L’Expression: Fébrile par rapport au palmarès?
Rachid Bouchareb: Ne parlons pas de palmarès. Je ne vais pas attendre le palmarès. Je prends demain l’avion pour voir mon fils. C’est quand on a trop d’attente qu’on est déçu. Le film est là. Formidable. La projection s’est faite malgré toutes les oppositions. Les autorités françaises ont fait un travail formidable. Elles ont garanti la liberté d’expression. On est très heureux nous avec les acteurs en plus d’être logés dans un superbe hôtel ici, et il fait beau. J’ai eu le grand prix du film, ça y est. J’ai été membre du jury, je sais ce que c’est. Ce sont des sensibilités de plein de gens. Il y a ce jury qui va décerner un prix. Vous en prenez un autre. Il va attribuer d’autres prix. Ce film est là, c’est déjà un grand prix. C’est déjà formidable d’être là. C’est une grande fête. Il n’y a pas meilleur prix que ça. Le prix qu’on peut nous donner, on l’a déjà gagné. Cela ne veut pas dire que je rejette ça, mais il ne faut jamais se mettre dans cette attente. Il faut se dire tout le temps qu’on est comblé. Dès qu’on a fait un film, on est déjà comblé.

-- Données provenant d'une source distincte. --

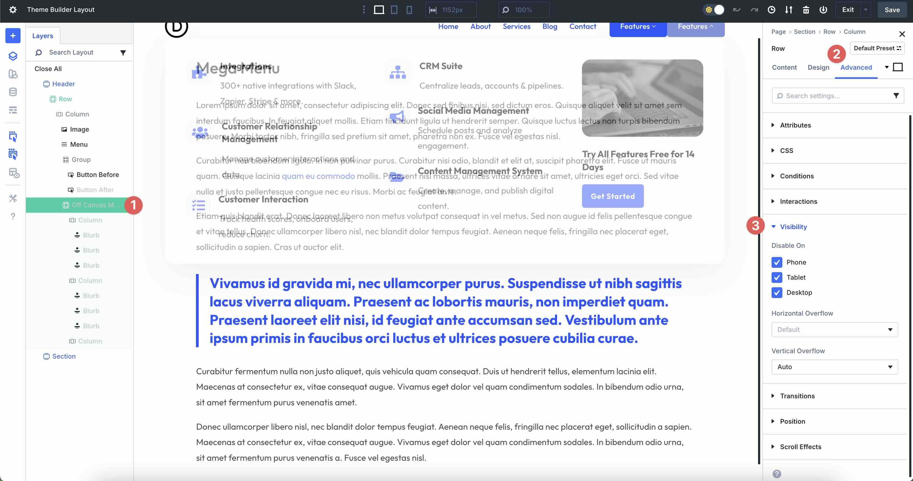Viewport: 913px width, 481px height.
Task: Open the Features menu in navigation
Action: [x=637, y=26]
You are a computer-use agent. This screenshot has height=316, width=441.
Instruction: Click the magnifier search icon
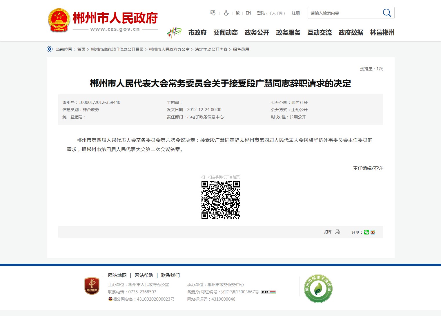(x=387, y=13)
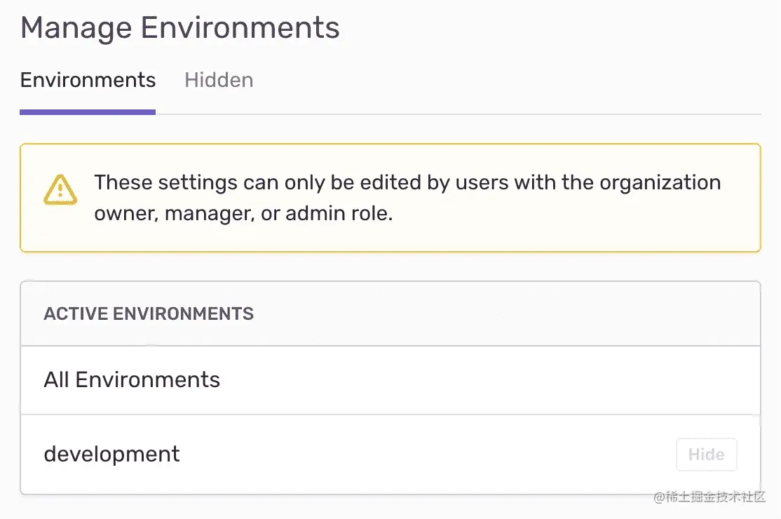Click the purple active tab underline
781x519 pixels.
[x=88, y=110]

Que vous inspirent ces mouvements de manifestation tenus par les harkis?
Oui, au départ ils on dit qu’ils allaient manifester durant 15 jours. Ensuite pendant une semaine, après ils ont dit qu’ils allaient déposer une gerbe de fleurs. C’est bien, car les autres ont droit aussi à la liberté d’expression, mais ils doivent respecter celle des autres. Les autorités françaises ont fait que cela se passe comme ça. Chacun a le droit de s’exprimer. Il y a des gens qui osent utiliser ce genre d’opportunités, mais on sait pour quel but. Je suis à moitié surpris. Mais à chacun sa liberté.
Cette polémique a été assez stressante tout de même…

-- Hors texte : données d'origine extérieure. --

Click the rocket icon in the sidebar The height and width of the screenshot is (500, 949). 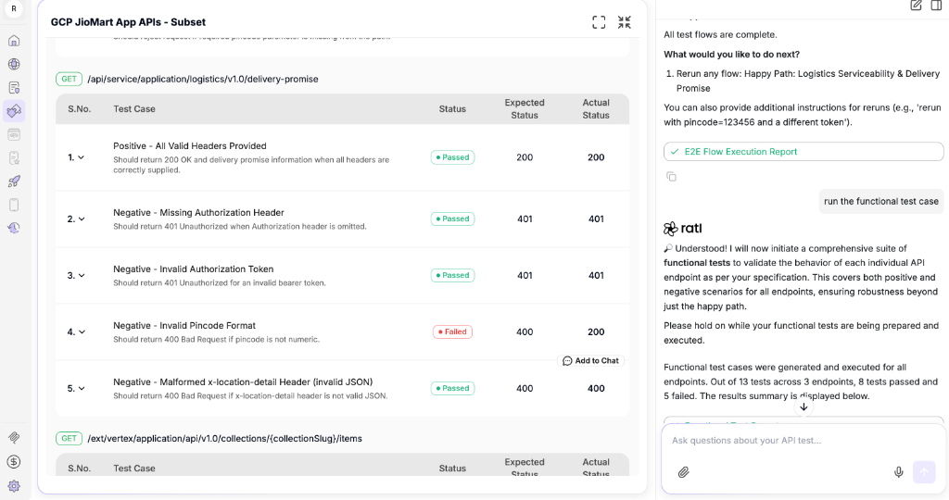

Oui, mais on a gagné la partie. Ça y est. Tout a été dit. Maintenant pour se rattraper pour la dernière nouvelle qui sort, c’est «on a coupé 25 minutes du film avant la projection». Mais les français ne sont pas idiots. Même le monde entier n’est pas naïf. Tout le monde a compris autour de quoi ça tournait. Pour moi, c’est le passé. Maintenant, il faut que le film fasse son voyage à travers le monde entier et qu’il soit vu. La polémique est derrière. Elle s’est arrêtée hier. C’est fini. Ailleurs, on n’est jamais rentré dedans. Djamel est venu hier sur le plateau de Canal+ avec un extincteur et il est venu comme il a dit: éteindre l’incendie. Il s’est éteint hier soir.
Pourquoi toujours les mêmes acteurs? Une habitude installée à l’américaine ou c’est le talent qui parle?

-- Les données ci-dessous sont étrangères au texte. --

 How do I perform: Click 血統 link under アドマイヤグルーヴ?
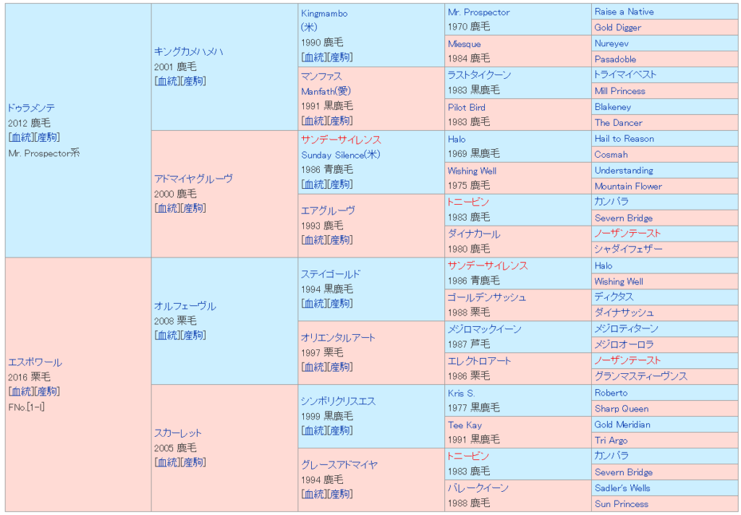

On travaille surtout avec des acteurs. On est une famille. J’aime bien aussi certaines idées chez les cinéastes américains comme Scorsese, Ridley Scott, Tim Burton de travailler avec les mêmes acteurs. Mais c’est vrai que ça crée quelque chose. Notre but est de faire du cinéma. Alors on a une culture cinématographique et à chaque fois on veut aller vers une voie. Les prochains films qu’on va faire ensemble, c’est aller encore plus loin dans le cinéma. Le sujet aurait pu nous amener à ce qu’a été la Bataille d’Alger qui est un film formidable. Notre passion et notre métier est de faire des films. Quand je discute avec Sami (Bouajila) ou Jamel (Debbouze), ils me disent des choses sur le scénario. Chacun propose des idées. Ce n’est pas commun dans le cinéma français parce que eux, ils ont quelque chose qui est crédible à la première seconde. Quand ils jouent des soldats de la Seconde Guerre mondiale ils sont comme Mel Gibson, Tom Hanks et tous les autres. Je ne sais pas pourquoi. C’est comme ça et personne ne dit que c’est ridicule. Avec eux, Il était une fois l’Amérique, on y croit. Cela, on va l’utiliser jusqu’au bout et on va aussi réaliser un autre film sur ça. Un moment, on va se libérer de notre cinéma et de notre culture cinématographique pour inventer ensemble notre création, nos films, notre cinéma. Moi, je m’exprime comme un cinéaste français d’origine algérienne qui a grandi en France. C’est là où on est nés et où on a grandi qui déterminent la sensibilité de notre regard. Je sais que quand je suis avec mes comédiens on va faire un truc formidable.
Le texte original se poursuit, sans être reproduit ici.